For an ARFID diagnosis, four criteria must be met:
Disturbance in eating or feeding, as evidenced by one or more of the following:
Substantial weight loss (or, in children, absence of expected weight gain)
Dependence on a feeding tube or dietary supplements
Significant psychosocial interference
Disturbance not due to unavailability of food, or to observation of cultural norms
Disturbance not due to anorexia nervosa or bulimia nervosa, and no evidence of disturbance in experience of body shape or weight
Disturbance not better explained by another medical condition or mental disorder, or when occurring concurrently with another condition, the disturbance exceeds what is normally caused by that condition
For further clarification, the current edition of the DSM provides three examples of ARFID presentation. These behaviors (and those similar to them) can occur independently or in combination:
Sensory sensitivity leads to avoidance of certain foods due to specific taste, smell, or texture aversions.
Lack of interest in eating, or lack of appetite, leads to restricting food intake.
A traumatic eating-related experience (i.e. choking, vomiting, eating molded or infectious food, etc.) leads to avoidance of specific foods or cessation of eating entirely.
Those with ARFID, especially children and young adolescents, often exhibit specific fears of what will happen when they eat (either a specific food/food type or any food at all). This could mean a fear of choking, vomiting, GI upset, infection, or defecation.
Finally, for the official ARFID diagnosis, these behaviors and beliefs must lead to some sort of serious medical or psychosocial impairment, such that medical attention is required. Examples of such conditions include stunted growth, frank nutrient deficiencies, or failure to move from feed tube nutrition to whole foods.

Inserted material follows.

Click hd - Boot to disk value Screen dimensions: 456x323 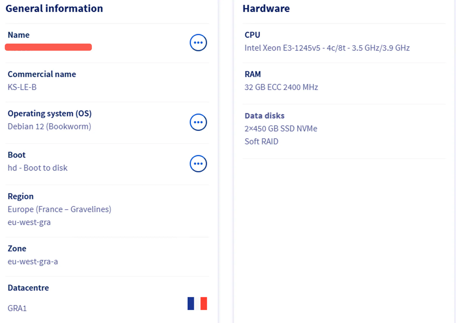pyautogui.click(x=37, y=168)
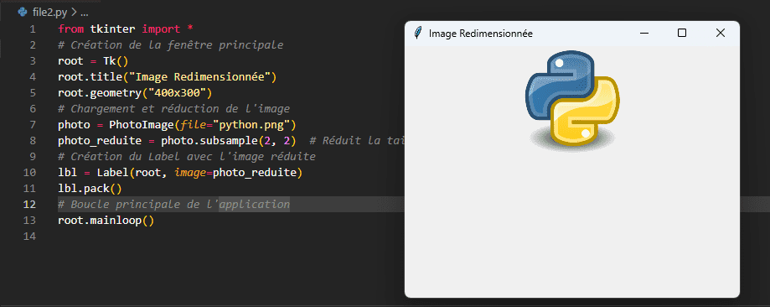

While distinguishing ARFID symptoms from AN can be difficult for medical providers, recent studies suggest those with ARFID score lower on a self-report measure of purposeful dieting but score higher on a self-report measure of actual deficits in calorie intake (Thomas et al., 2017b).
Misdiagnosis remains a large issue with ARFID. For example, body image distortion is specifically contraindicated as diagnostic criteria, yet almost a quarter of youth diagnosed with ARFID were found to exhibit body image issues in one study (Nicely et al., 2014).
The DSM-IV introduced Feeding Disorder of Infancy and Early Childhood, a disorder functionally identical to what the DSM 5 now calls ARFID. The major difference, as the name change insinuates, is the expansion of age range, as studies have increasingly shown this is not an age-specific disorder and can affect anyone, young or old.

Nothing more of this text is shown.